HOW TO COMPLETE THIS TASK: Send back all of the records, each one exactly as written.

[Opening MATERIAL SHOWN section]

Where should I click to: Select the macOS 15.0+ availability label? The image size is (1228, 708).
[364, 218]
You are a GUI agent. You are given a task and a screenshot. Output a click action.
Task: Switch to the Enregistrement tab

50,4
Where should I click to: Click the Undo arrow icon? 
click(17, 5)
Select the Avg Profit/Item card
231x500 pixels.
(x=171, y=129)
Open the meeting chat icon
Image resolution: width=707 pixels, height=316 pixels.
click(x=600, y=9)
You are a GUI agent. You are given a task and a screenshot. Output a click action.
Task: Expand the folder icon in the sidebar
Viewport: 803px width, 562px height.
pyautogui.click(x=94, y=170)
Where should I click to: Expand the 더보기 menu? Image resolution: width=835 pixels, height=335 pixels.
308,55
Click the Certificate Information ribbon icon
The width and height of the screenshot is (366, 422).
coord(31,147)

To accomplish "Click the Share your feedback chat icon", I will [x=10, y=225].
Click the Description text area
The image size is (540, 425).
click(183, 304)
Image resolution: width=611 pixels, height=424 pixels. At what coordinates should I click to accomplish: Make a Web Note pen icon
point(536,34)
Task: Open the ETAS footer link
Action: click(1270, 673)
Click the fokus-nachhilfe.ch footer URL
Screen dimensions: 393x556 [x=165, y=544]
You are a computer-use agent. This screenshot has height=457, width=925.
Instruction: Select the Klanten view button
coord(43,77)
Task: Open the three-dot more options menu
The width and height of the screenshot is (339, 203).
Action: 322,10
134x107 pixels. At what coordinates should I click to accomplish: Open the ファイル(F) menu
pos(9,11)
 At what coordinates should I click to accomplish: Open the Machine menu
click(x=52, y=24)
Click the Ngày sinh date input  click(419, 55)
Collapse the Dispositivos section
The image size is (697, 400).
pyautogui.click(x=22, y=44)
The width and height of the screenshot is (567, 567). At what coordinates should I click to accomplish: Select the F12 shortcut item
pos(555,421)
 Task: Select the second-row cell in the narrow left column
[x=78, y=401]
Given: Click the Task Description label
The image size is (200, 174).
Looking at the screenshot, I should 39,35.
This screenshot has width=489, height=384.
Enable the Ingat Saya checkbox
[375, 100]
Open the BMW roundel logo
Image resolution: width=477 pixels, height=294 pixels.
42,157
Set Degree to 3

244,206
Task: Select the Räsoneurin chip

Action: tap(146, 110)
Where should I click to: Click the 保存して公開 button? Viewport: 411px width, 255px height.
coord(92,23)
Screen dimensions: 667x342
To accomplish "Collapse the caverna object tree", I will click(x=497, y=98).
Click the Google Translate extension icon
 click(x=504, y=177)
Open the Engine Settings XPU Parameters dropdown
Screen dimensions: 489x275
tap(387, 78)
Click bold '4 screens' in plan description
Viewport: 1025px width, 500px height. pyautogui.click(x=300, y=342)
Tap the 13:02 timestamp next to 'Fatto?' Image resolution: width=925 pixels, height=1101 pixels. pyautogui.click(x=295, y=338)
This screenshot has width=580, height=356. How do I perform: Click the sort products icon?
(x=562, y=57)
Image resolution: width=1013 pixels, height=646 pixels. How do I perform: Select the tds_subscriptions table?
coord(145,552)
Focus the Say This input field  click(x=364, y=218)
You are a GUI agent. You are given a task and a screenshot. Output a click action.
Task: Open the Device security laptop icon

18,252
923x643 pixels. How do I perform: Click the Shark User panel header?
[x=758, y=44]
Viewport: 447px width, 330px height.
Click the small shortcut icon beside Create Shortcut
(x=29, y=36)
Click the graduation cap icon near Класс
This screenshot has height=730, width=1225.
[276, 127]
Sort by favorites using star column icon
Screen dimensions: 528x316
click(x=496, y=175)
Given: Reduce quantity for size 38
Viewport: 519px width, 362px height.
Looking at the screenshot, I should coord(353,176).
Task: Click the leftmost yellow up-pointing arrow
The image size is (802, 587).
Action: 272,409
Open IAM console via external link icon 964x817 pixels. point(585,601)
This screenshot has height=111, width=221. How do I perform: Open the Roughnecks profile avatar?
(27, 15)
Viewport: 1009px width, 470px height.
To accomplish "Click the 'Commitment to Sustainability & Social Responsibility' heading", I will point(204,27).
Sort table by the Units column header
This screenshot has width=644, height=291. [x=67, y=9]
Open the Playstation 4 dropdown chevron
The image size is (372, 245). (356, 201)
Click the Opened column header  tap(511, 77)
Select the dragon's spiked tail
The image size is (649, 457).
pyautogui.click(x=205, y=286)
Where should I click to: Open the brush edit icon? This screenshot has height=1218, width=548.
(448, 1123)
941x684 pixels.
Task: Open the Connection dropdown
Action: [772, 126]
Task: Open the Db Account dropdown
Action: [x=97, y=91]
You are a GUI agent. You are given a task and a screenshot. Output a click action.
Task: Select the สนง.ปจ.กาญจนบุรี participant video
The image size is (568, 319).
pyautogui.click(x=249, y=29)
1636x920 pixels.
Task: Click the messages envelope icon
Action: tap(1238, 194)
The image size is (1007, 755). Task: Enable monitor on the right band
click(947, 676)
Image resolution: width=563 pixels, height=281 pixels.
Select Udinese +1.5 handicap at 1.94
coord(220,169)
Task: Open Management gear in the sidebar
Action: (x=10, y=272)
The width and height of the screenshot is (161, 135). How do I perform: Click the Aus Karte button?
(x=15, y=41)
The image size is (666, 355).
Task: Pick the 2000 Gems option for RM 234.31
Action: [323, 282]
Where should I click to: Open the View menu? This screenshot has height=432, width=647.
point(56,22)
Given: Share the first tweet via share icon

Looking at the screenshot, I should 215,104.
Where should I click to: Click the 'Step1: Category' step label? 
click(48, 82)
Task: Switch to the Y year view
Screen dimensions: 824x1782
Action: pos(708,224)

[Closing MATERIAL SHOWN section]

EXERCISE SOLUTION:
Where should I click to: Select the macOS 15.0+ availability label? The image size is (1228, 708).
[364, 218]
You are a GUI agent. You are given a task and a screenshot. Output a click action.
Task: Switch to the Enregistrement tab

50,4
Where should I click to: Click the Undo arrow icon? 
click(17, 5)
Select the Avg Profit/Item card
231x500 pixels.
(x=171, y=129)
Open the meeting chat icon
Image resolution: width=707 pixels, height=316 pixels.
click(x=600, y=9)
You are a GUI agent. You are given a task and a screenshot. Output a click action.
Task: Expand the folder icon in the sidebar
Viewport: 803px width, 562px height.
pyautogui.click(x=94, y=170)
Where should I click to: Expand the 더보기 menu? Image resolution: width=835 pixels, height=335 pixels.
308,55
Click the Certificate Information ribbon icon
The width and height of the screenshot is (366, 422).
coord(31,147)

To accomplish "Click the Share your feedback chat icon", I will [x=10, y=225].
Click the Description text area
The image size is (540, 425).
click(183, 304)
Image resolution: width=611 pixels, height=424 pixels. At what coordinates should I click to accomplish: Make a Web Note pen icon
point(536,34)
Task: Open the ETAS footer link
Action: click(1270, 673)
Click the fokus-nachhilfe.ch footer URL
Screen dimensions: 393x556 [x=165, y=544]
You are a computer-use agent. This screenshot has height=457, width=925.
Instruction: Select the Klanten view button
coord(43,77)
Task: Open the three-dot more options menu
The width and height of the screenshot is (339, 203).
Action: 322,10
134x107 pixels. At what coordinates should I click to accomplish: Open the ファイル(F) menu
pos(9,11)
 At what coordinates should I click to accomplish: Open the Machine menu
click(x=52, y=24)
Click the Ngày sinh date input  click(419, 55)
Collapse the Dispositivos section
The image size is (697, 400).
pyautogui.click(x=22, y=44)
The width and height of the screenshot is (567, 567). At what coordinates should I click to accomplish: Select the F12 shortcut item
pos(555,421)
 Task: Select the second-row cell in the narrow left column
[x=78, y=401]
Given: Click the Task Description label
The image size is (200, 174).
Looking at the screenshot, I should 39,35.
This screenshot has width=489, height=384.
Enable the Ingat Saya checkbox
[375, 100]
Open the BMW roundel logo
Image resolution: width=477 pixels, height=294 pixels.
42,157
Set Degree to 3

244,206
Task: Select the Räsoneurin chip

Action: tap(146, 110)
Where should I click to: Click the 保存して公開 button? Viewport: 411px width, 255px height.
coord(92,23)
Screen dimensions: 667x342
To accomplish "Collapse the caverna object tree", I will click(x=497, y=98).
Click the Google Translate extension icon
 click(x=504, y=177)
Open the Engine Settings XPU Parameters dropdown
Screen dimensions: 489x275
tap(387, 78)
Click bold '4 screens' in plan description
Viewport: 1025px width, 500px height. pyautogui.click(x=300, y=342)
Tap the 13:02 timestamp next to 'Fatto?' Image resolution: width=925 pixels, height=1101 pixels. pyautogui.click(x=295, y=338)
This screenshot has width=580, height=356. How do I perform: Click the sort products icon?
(x=562, y=57)
Image resolution: width=1013 pixels, height=646 pixels. How do I perform: Select the tds_subscriptions table?
coord(145,552)
Focus the Say This input field  click(x=364, y=218)
You are a GUI agent. You are given a task and a screenshot. Output a click action.
Task: Open the Device security laptop icon

18,252
923x643 pixels. How do I perform: Click the Shark User panel header?
[x=758, y=44]
Viewport: 447px width, 330px height.
Click the small shortcut icon beside Create Shortcut
(x=29, y=36)
Click the graduation cap icon near Класс
This screenshot has height=730, width=1225.
[276, 127]
Sort by favorites using star column icon
Screen dimensions: 528x316
click(x=496, y=175)
Given: Reduce quantity for size 38
Viewport: 519px width, 362px height.
Looking at the screenshot, I should coord(353,176).
Task: Click the leftmost yellow up-pointing arrow
The image size is (802, 587).
Action: 272,409
Open IAM console via external link icon 964x817 pixels. point(585,601)
This screenshot has height=111, width=221. How do I perform: Open the Roughnecks profile avatar?
(27, 15)
Viewport: 1009px width, 470px height.
To accomplish "Click the 'Commitment to Sustainability & Social Responsibility' heading", I will point(204,27).
Sort table by the Units column header
This screenshot has width=644, height=291. [x=67, y=9]
Open the Playstation 4 dropdown chevron
The image size is (372, 245). (356, 201)
Click the Opened column header  tap(511, 77)
Select the dragon's spiked tail
The image size is (649, 457).
pyautogui.click(x=205, y=286)
Where should I click to: Open the brush edit icon? This screenshot has height=1218, width=548.
(448, 1123)
941x684 pixels.
Task: Open the Connection dropdown
Action: [772, 126]
Task: Open the Db Account dropdown
Action: [x=97, y=91]
You are a GUI agent. You are given a task and a screenshot. Output a click action.
Task: Select the สนง.ปจ.กาญจนบุรี participant video
The image size is (568, 319).
pyautogui.click(x=249, y=29)
1636x920 pixels.
Task: Click the messages envelope icon
Action: tap(1238, 194)
The image size is (1007, 755). Task: Enable monitor on the right band
click(947, 676)
Image resolution: width=563 pixels, height=281 pixels.
Select Udinese +1.5 handicap at 1.94
coord(220,169)
Task: Open Management gear in the sidebar
Action: (x=10, y=272)
The width and height of the screenshot is (161, 135). How do I perform: Click the Aus Karte button?
(x=15, y=41)
The image size is (666, 355).
Task: Pick the 2000 Gems option for RM 234.31
Action: [323, 282]
Where should I click to: Open the View menu? This screenshot has height=432, width=647.
point(56,22)
Given: Share the first tweet via share icon

Looking at the screenshot, I should 215,104.
Where should I click to: Click the 'Step1: Category' step label? 
click(48, 82)
Task: Switch to the Y year view
Screen dimensions: 824x1782
Action: pos(708,224)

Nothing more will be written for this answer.